COVID-19 and the resulting economic downturn made a considerable impact in many areas of the U.S. economy during 2020, but most certainly in municipal budgets. Taking a look at the nation’s 75 largest municipalities, Truth in Accounting found that most could ill afford a large-scale health crisis.
The organization’s just-released 2021 Financial State of the Cities found that in fiscal 2019, just 13 of the largest cities had more assets than obligations, a key indicator of long-term financial health. The remaining 62 cities carried varying levels of debt, with many cities already billions of dollars in hock prior to the onset of the pandemic.
“The bottom line is that the majority of cities went into the pandemic in poor fiscal health and they will most likely come out of it even worse,” says Sheila Weinberg, founder and CEO of Truth in Accounting.

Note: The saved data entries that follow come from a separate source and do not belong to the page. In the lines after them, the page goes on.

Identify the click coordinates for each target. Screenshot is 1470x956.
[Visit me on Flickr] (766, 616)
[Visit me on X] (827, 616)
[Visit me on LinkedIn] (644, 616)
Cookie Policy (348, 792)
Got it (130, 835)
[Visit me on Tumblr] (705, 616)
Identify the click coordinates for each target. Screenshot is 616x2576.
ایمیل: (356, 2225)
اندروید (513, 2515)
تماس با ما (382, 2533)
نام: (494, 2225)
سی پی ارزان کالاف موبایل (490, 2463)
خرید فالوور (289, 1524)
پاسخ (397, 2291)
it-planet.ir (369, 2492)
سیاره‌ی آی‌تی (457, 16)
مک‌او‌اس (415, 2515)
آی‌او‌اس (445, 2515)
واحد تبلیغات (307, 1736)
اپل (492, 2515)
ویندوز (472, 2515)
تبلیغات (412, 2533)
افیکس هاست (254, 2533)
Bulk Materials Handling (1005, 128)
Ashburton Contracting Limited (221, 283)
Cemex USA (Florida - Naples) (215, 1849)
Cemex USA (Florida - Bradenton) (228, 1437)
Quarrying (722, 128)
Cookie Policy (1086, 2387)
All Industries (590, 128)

Even the fiscally healthiest cities are projected to lose millions of dollars in revenue as a result of the coronavirus pandemic, according to the FSOC report. The uncertainty surrounding the health crisis makes it impossible to determine how much will be needed to maintain government services and benefits. However, these cities’ overall debt will most likely increase.
Going into the pandemic, Irvine, CA had the best city finances in the U.S. with a $370.3-million surplus, according to Truth in Accounting’s analysis. If you were hypothetically to divide that figure by the number of Irvine taxpayers, each taxpayer’s share is $4,100. Other cities with relatively healthy finances include Charlotte, Plano, TX and Washington, DC.
Moving past the 13 cities with budget surpluses, the waters get progressively deeper and choppier. Many larger and older cities owe billions of dollars to unfunded retirement plans for public sector employees.
New York City claimed the dubious distinction of worst municipal finances in the U.S. for the fifth year in a row—and that was before the nation’s largest city became an early epicenter for the pandemic. Every taxpayer in the Big Apple would have to pay $68,200 in order for the city to retire all of its debt.
Chicago (second-worst in the nation), Truth in Accounting’s hometown, would need each taxpayer to pay $41,100. The average taxpayer burden across all 75 cities in the report works out to $7,355.